Businesses and other enterprises are no exception to this rule. Customer communication is done through words. Internal communication is done through words. Information is gathered largely through words. Meetings, phone calls, e-mail, instant messaging, reading on the Web -- taken together, those play a much larger role in most knowledge workers' lives than numbers, graphics or routine transactions.
So do enterprises have comprehensive strategies for managing all these words? No way. You can hardly be in business these days unless you have sophisticated ways to manage, understand, analyze, exploit and add to structured data. But technology and business strategies for dealing with textual data are vastly more primitive. And the situation is worse yet for voice information (which is basically like text, except that it's dirty and highly uncompressed).
To be sure, there have been some beginnings. Search, text indexing and/or what generally passes for knowledge management have become must-haves at many companies, as has content management. Storage strategies are increasingly taking account of the non updatable nature of most documents. Text mining is a small but fast-growing market with a number of hot subsectors.
Procter & Gamble even has one computational linguist among its 120,000-plus employees and may hire a second next year. Yet vastly more work is needed, and the time has come for a comprehensive roadmap towards acquiring a management strategy for linguistic content.

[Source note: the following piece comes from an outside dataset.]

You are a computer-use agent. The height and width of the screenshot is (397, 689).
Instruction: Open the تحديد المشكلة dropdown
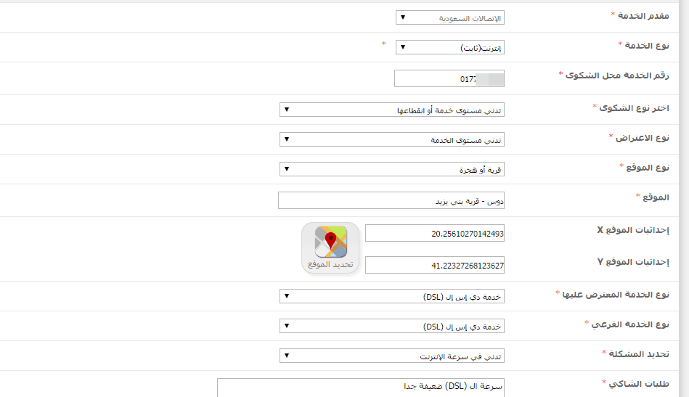(x=391, y=356)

But before drawing such a map, we should get a clearer view of our destination. What should a business hope to accomplish through the electronic management of text? A good core list might be as follows:
Search and document-finding: For many people, text management begins and ends with search. But even if you believe that, there are many kinds of search, each with its own difficulties. You want to present information to customers, partners and employees. Some of it you really want to press on them for marketing purposes, whether or not it's exactly what they most want to see. In other cases, you want to help somebody find a needle in a haystack -- without being sure that the needle even exists in the first place. Document formats range from Web pages to e-mail to Office output and keep going from there; modern enterprise search tools typically recognize well over 100 file types.
To slice it another way, search is needed in almost every department and function: sales, Web marketing, engineering, recruiting and employee-facing human resources to name just a few. But the requirements and challenges of each of those applications can be so different as to require a whole different set of technologies and business processes to make them work.

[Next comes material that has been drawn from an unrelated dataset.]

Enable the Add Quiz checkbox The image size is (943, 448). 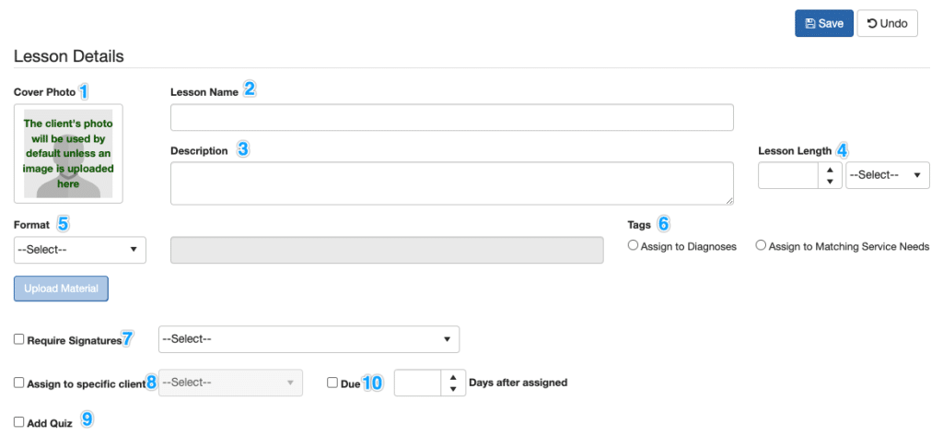point(19,421)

Object-finding: Documents aren't the only targets for search engines. Pictures, video, audio, structured records -- all can be found through text search. Text search for structured records is particularly important. It's central to online catalogue sales, and it's also crucial to a number of compliance initiatives that are hastening the adoption of text technology.
Knowledge (re)discovery: Search technology and its use may be primitive, but most enterprises are at least making efforts in those areas. Knowledge extraction and text mining are equally important, however, and many companies haven't even begun to consider them. Much like search, text mining can be applied to almost any area of a business -- customer communication, marketing analysis, engineering, HR and plenty more. And the same goes for more targetted, less statistical forms of information extraction as well.
Regulatory compliance: One group of text applications deserves particular attention: those that can help you obey the law. Regulatory mandates for text commonly come in two kinds. One is simply document collection and retention, to be done as completely, securely, cost-effectively and search-friendly as possible. The other is risk monitoring. Whether they're checking for internal fraud (for the Sarbanes-Oxley Act), or drug side effects, companies increasingly have the legal duty to act upon signs of trouble, no matter what form those signs first appear in. And without text analytics, even recognizing those signs in the first place is an expensive manual process.